PDF → Convert → Rotate Correction → OCR → Multi-Model Validation → Extract → Done

The pipeline automatically handles:

  • Document rotation and orientation correction
  • Multi-pass validation for accuracy
  • Cross-model consensus for reliability
  • Field-level confidence scoring

Quality Review (hil_flag)

AI compares extracted text to the original image and sets hil_flag:

  • hil_flag: false = Clear, confident extraction → Auto-process
  • hil_flag: true = Uncertain extraction → Human review required

AI flags extractions when:

  • Text is handwritten, blurry, or low quality
  • Multiple possible interpretations exist
  • Characters are partially visible or unclear
  • Field not found in document

This is multimodal AI determination, not rule-based.

Advanced Features

1. Blueprints (Optimized Schemas)

Create reusable, optimized schemas for specific document types:

# List your blueprints
curl https://api.deepread.tech/v1/blueprints \
  -H "X-API-Key: $DEEPREAD_API_KEY"

# Use blueprint instead of inline schema
curl -X POST https://api.deepread.tech/v1/process \
  -H "X-API-Key: $DEEPREAD_API_KEY" \
  -F "file=@invoice.pdf" \
  -F "blueprint_id=660e8400-e29b-41d4-a716-446655440001"

Benefits:

  • 20-30% accuracy improvement over baseline schemas
  • Reusable across similar documents
  • Versioned with rollback support

How to create blueprints:

# Create a blueprint from training data
curl -X POST https://api.deepread.tech/v1/optimize \
  -H "X-API-Key: $DEEPREAD_API_KEY" \
  -H "Content-Type: application/json" \
  -d '{
    "name": "utility_invoice",
    "description": "Optimized for utility invoices",
    "document_type": "invoice",
    "initial_schema": {
      "type": "object",
      "properties": {
        "vendor": {"type": "string", "description": "Vendor name"},
        "total": {"type": "number", "description": "Total amount"}
      }
    },
    "training_documents": ["doc1.pdf", "doc2.pdf", "doc3.pdf"],
    "ground_truth_data": [
      {"vendor": "Acme Power", "total": 125.50},
      {"vendor": "City Electric", "total": 89.25}
    ],
    "target_accuracy": 95.0,
    "max_iterations": 5
  }'

# Returns: {"job_id": "...", "blueprint_id": "...", "status": "pending"}

# Check optimization status
curl https://api.deepread.tech/v1/blueprints/jobs/JOB_ID \
  -H "X-API-Key: $DEEPREAD_API_KEY"

# Use blueprint (once completed)
curl -X POST https://api.deepread.tech/v1/process \
  -H "X-API-Key: $DEEPREAD_API_KEY" \
  -F "file=@invoice.pdf" \
  -F "blueprint_id=BLUEPRINT_ID"

2. Webhooks (Recommended for Production)

Get notified when processing completes instead of polling:

curl -X POST https://api.deepread.tech/v1/process \
  -H "X-API-Key: $DEEPREAD_API_KEY" \
  -F "file=@invoice.pdf" \
  -F "webhook_url=https://your-app.com/webhooks/deepread"
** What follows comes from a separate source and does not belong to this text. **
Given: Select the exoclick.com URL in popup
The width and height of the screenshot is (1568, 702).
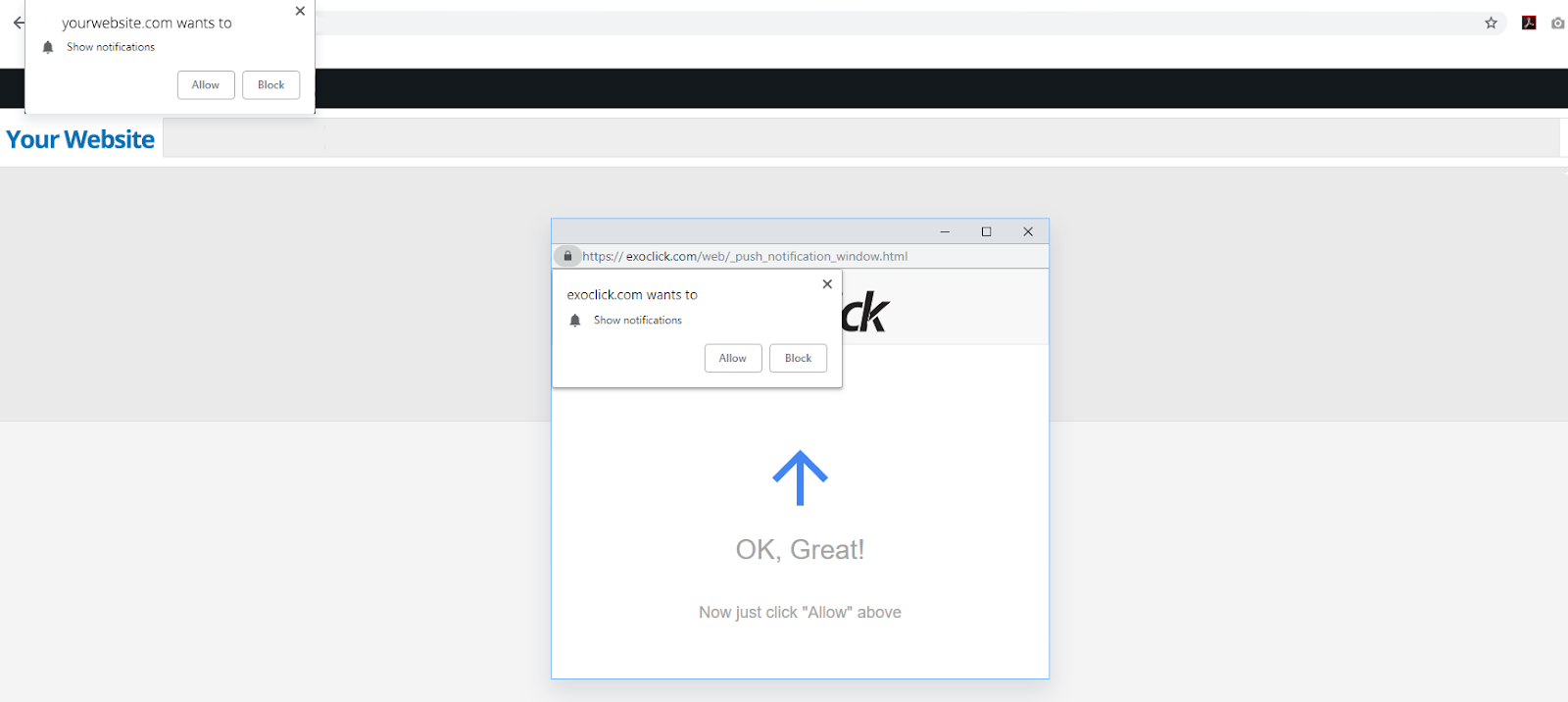Looking at the screenshot, I should (x=745, y=257).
Your webhook receives this payload when processing completes:

{
  "job_id": "550e8400-...",
  "status": "completed",
  "created_at": "2025-01-27T10:00:00Z",
  "completed_at": "2025-01-27T10:02:30Z",
  "result": {
    "text": "...",
    "data": {...}
  },
  "preview_url": "https://preview.deepread.tech/abc1234"
}

Benefits:

  • No polling required
  • Instant notification when done
  • Lower latency
  • Better for production workflows

3. Public Preview URLs

Share OCR results without authentication:

# Request preview URL
curl -X POST https://api.deepread.tech/v1/process \
  -H "X-API-Key: $DEEPREAD_API_KEY" \
  -F "file=@document.pdf" \
  -F "include_images=true"

# Get preview URL in response
{
  "result": {
    "text": "...",
    "data": {...}
  },
  "preview_url": "https://preview.deepread.tech/Xy9aB12"
}

Public Preview Endpoint:

# No authentication required
curl https://api.deepread.tech/v1/preview/Xy9aB12

Rate Limits & Pricing

Free Tier (No Credit Card)

  • 2,000 pages/month
  • 10 requests/minute
  • Full feature access (OCR + structured extraction + blueprints)

Paid Plans

  • PRO: 50,000 pages/month, 100 requests/minute @ $99/mo
  • SCALE: Custom volume pricing (contact sales)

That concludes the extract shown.